(Provided passage Opens)

Reporting and Continuous Monitoring

ThreatNG provides continuous visibility and monitoring of the external attack surface and digital risks. It translates complex technical findings into clear Security Ratings ranging from A to F across categories like Brand Damage Susceptibility and Data Leak Susceptibility.

The platform allows administrators to apply customizable risk scoring through its policy management engine, DarcRadar, which aligns the platform's alerts with the organization's specific risk tolerance. ThreatNG generates comprehensive reporting formats, including Executive, Technical, and Prioritized reports, as well as External GRC Assessment reports that map discovered vulnerabilities directly to compliance frameworks such as PCI DSS, HIPAA, and GDPR.

Intelligence Repositories (DarCache)

ThreatNG powers its assessments through its continuously updated intelligence repositories, known collectively as DarCache.

These repositories include:

  • DarCache Dark Web: A normalized and sanitized index of the dark web, allowing the platform to safely identify organizational mentions and threats.

(Provided passage Closes)

**Explore the material:**
1. Translate this sentence from the ThreatNG passage into Spanish: "ThreatNG powers its assessments through its continuously updated intelligence repositories, known collectively as DarCache."
2. Extend the ThreatNG passage past its last sentence.
The items are unrelated to the ThreatNG passage.

(Data records Opens)

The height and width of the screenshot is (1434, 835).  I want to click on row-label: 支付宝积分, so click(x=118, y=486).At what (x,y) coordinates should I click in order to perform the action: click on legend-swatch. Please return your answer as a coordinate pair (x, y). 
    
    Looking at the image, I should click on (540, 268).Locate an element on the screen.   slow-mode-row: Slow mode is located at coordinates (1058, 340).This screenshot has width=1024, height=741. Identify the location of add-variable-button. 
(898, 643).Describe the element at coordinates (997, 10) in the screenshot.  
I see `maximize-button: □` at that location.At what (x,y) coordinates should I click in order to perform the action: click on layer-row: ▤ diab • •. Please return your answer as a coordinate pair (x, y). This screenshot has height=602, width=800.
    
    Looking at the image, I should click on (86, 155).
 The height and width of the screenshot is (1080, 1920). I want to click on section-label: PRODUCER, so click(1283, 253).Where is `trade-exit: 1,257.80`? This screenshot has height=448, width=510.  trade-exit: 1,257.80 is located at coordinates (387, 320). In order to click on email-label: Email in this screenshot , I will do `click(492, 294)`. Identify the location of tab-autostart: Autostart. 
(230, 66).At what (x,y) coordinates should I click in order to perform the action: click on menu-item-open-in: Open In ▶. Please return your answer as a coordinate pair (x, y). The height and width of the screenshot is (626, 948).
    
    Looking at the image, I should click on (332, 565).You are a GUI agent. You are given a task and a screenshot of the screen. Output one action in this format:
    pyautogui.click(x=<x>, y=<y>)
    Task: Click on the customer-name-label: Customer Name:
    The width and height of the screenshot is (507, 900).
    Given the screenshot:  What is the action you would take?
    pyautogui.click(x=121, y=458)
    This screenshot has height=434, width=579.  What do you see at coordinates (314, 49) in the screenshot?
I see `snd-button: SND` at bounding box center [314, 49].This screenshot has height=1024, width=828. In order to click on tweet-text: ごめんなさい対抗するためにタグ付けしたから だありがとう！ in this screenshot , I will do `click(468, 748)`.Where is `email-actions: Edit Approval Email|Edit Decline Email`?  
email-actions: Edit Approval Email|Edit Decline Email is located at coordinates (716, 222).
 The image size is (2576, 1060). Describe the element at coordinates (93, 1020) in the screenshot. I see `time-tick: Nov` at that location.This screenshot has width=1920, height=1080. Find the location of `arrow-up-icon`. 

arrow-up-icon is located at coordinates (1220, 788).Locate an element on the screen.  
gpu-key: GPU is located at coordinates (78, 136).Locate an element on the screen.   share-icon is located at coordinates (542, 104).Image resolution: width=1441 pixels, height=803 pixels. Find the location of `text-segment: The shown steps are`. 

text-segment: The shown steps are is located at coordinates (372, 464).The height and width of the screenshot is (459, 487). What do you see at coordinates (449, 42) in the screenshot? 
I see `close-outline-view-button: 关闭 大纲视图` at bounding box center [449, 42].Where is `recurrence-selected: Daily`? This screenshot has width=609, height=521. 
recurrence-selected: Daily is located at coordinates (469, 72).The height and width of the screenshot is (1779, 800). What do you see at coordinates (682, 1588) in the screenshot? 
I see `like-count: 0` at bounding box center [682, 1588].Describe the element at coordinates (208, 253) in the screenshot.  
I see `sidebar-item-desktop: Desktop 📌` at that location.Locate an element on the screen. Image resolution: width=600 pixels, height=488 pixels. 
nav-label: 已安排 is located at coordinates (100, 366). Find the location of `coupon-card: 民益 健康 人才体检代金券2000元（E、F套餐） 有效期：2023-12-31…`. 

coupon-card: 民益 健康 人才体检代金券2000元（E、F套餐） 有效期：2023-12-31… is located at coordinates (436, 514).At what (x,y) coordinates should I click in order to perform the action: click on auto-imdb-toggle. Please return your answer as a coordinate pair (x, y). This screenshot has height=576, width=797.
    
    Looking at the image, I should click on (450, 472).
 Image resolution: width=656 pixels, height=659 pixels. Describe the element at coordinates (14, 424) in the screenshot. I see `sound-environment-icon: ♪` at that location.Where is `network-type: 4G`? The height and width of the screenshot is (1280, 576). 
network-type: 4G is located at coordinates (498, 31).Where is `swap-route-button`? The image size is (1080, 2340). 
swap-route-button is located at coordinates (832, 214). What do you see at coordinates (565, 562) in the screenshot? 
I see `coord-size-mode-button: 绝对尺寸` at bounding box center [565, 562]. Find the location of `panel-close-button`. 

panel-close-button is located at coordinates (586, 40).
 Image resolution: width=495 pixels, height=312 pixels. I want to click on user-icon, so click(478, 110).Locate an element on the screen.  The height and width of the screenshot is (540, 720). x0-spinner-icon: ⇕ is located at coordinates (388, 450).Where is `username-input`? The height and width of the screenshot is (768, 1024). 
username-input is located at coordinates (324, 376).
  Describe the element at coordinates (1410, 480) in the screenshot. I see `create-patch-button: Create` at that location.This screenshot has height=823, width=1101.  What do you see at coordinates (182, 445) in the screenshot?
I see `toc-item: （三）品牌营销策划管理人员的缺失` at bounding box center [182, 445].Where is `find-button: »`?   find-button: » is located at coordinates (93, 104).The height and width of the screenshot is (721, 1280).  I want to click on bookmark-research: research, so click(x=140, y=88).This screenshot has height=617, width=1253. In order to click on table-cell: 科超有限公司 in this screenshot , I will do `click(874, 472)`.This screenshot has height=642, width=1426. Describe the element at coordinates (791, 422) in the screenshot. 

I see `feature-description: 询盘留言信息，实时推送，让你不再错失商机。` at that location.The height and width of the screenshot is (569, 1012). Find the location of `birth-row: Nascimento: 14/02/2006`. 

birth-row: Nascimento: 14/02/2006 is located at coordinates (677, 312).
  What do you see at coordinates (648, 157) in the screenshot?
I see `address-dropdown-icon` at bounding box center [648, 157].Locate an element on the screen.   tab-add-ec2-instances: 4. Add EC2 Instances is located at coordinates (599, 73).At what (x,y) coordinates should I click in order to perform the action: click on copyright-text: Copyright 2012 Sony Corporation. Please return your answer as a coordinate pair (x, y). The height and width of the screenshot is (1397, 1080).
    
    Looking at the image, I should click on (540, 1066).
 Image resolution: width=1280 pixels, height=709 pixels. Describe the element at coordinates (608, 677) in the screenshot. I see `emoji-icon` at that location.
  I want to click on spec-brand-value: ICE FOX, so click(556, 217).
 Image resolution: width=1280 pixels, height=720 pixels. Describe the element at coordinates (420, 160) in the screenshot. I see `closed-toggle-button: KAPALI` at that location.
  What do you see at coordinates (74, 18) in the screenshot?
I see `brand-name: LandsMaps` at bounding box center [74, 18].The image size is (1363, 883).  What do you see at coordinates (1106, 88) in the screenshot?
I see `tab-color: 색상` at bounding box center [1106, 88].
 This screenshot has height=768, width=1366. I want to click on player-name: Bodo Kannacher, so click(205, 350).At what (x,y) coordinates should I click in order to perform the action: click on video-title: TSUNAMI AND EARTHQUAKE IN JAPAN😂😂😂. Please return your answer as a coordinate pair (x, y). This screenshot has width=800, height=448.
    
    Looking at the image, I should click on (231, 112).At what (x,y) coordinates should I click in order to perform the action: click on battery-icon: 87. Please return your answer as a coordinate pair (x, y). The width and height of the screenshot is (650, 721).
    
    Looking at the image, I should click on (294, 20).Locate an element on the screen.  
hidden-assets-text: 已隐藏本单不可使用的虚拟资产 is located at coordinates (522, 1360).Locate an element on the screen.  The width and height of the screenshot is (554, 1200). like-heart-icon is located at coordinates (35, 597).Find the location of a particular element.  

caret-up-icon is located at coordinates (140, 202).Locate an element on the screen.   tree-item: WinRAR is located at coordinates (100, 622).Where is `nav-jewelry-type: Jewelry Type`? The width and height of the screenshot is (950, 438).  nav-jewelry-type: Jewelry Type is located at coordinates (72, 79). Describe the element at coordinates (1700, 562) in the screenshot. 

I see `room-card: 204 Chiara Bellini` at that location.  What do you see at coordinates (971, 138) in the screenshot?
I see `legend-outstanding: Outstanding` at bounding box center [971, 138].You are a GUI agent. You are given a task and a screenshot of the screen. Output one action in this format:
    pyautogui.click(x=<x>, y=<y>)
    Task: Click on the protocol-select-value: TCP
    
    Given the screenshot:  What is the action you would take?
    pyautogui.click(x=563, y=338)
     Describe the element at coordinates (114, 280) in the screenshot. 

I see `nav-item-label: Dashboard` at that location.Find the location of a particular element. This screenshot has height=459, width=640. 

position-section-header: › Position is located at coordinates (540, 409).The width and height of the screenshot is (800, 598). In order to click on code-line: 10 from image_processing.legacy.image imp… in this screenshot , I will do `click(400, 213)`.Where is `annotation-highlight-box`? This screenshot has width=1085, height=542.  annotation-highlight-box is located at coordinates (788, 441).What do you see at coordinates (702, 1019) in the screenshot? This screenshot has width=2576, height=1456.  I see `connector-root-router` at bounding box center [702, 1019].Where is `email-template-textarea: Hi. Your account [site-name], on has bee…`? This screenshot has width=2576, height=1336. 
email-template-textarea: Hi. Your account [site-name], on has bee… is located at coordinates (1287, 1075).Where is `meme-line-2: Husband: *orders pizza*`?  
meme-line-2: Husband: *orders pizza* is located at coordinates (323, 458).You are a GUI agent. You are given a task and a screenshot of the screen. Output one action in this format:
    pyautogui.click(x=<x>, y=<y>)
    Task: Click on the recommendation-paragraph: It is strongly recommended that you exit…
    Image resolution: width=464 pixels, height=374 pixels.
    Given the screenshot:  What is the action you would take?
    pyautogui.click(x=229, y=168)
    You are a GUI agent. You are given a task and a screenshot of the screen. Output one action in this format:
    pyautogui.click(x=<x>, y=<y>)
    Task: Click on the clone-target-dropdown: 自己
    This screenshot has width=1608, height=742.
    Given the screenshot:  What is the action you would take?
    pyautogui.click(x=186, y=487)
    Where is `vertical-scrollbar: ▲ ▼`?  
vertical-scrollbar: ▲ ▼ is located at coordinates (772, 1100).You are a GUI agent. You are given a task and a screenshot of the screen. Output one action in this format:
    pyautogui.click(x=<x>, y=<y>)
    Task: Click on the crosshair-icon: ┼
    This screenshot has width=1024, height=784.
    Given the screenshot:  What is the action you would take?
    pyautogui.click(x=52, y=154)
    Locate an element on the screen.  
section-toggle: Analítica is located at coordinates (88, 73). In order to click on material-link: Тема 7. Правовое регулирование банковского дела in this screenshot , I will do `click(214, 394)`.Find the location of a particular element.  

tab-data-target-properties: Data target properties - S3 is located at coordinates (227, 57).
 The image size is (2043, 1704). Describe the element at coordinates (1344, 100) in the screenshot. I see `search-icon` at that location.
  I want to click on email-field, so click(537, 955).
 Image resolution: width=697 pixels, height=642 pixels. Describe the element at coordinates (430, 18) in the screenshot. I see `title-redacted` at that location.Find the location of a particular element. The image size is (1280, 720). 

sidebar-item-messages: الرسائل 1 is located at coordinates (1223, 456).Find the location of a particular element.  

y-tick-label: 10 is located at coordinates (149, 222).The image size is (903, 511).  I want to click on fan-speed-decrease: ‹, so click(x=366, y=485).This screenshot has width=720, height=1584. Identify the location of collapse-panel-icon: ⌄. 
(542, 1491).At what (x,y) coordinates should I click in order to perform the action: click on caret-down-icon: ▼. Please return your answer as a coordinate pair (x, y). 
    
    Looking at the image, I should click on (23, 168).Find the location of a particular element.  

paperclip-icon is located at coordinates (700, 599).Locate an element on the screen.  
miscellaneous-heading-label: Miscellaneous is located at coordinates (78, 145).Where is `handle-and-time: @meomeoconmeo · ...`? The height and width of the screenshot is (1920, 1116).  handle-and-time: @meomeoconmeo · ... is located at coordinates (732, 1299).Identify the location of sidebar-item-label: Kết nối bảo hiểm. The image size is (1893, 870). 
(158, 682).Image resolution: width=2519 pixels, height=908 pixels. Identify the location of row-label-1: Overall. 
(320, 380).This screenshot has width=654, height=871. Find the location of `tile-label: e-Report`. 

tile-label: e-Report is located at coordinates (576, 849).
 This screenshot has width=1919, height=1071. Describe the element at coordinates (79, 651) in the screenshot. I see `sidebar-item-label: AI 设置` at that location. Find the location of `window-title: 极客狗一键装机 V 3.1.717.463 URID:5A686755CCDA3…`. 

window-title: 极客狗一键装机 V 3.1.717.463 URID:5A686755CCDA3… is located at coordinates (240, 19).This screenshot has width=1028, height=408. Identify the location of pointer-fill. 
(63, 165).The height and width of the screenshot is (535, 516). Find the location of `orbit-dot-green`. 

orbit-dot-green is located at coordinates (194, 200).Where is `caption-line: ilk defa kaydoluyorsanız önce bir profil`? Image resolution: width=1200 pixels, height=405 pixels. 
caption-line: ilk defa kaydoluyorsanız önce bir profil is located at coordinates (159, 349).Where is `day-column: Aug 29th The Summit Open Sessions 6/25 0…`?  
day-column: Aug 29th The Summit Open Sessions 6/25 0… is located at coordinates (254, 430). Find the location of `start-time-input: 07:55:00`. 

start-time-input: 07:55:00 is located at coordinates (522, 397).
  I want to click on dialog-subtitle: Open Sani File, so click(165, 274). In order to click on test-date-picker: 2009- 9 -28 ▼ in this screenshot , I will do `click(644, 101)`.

(Data records Closes)

**Per-task outputs:**
1. ThreatNG impulsa sus evaluaciones mediante sus repositorios de inteligencia actualizados continuamente, conocidos en conjunto como DarCache.

2.
  • DarCache Rupture: A database of compromised credentials and organizational emails associated with historical breaches, providing immediate context if a Clawdbot instance leaks employee data.

  • DarCache Vulnerability: A strategic risk engine that fuses foundational severity from the National Vulnerability Database (NVD), real-time urgency from Known Exploited Vulnerabilities (KEV), predictive foresight from the Exploit Prediction Scoring System (EPSS), and verified Proof-of-Concept exploits to prioritize patching efforts.

Cooperation with Complementary Solutions

ThreatNG's highly structured intelligence output serves as a powerful data-enrichment engine, designed to integrate seamlessly with complementary solutions. By providing the "outside-in" adversary view, it perfectly balances internal security tools.

ThreatNG actively works with these complementary solutions:

  • Security Monitoring (SIEM/XDR): ThreatNG feeds prioritized, confirmed exposure data directly into an organization's SIEM or XDR platforms. For example, if ThreatNG's Sensitive Code Exposure module discovers a leaked API key tied to a shadow Clawdbot instance, it enriches the internal alerts with this critical external context, transforming low-priority events into high-fidelity, actionable defense protocols.

  • Cyber Asset Attack Surface Management (CAASM): While CAASM tools act as the "Quartermaster" managing known internal assets, ThreatNG acts as the "Scout". ThreatNG feeds its discovery of unmanaged, shadow AI endpoints into the CAASM platform, closing the visibility gap and bringing unknown devices under corporate governance.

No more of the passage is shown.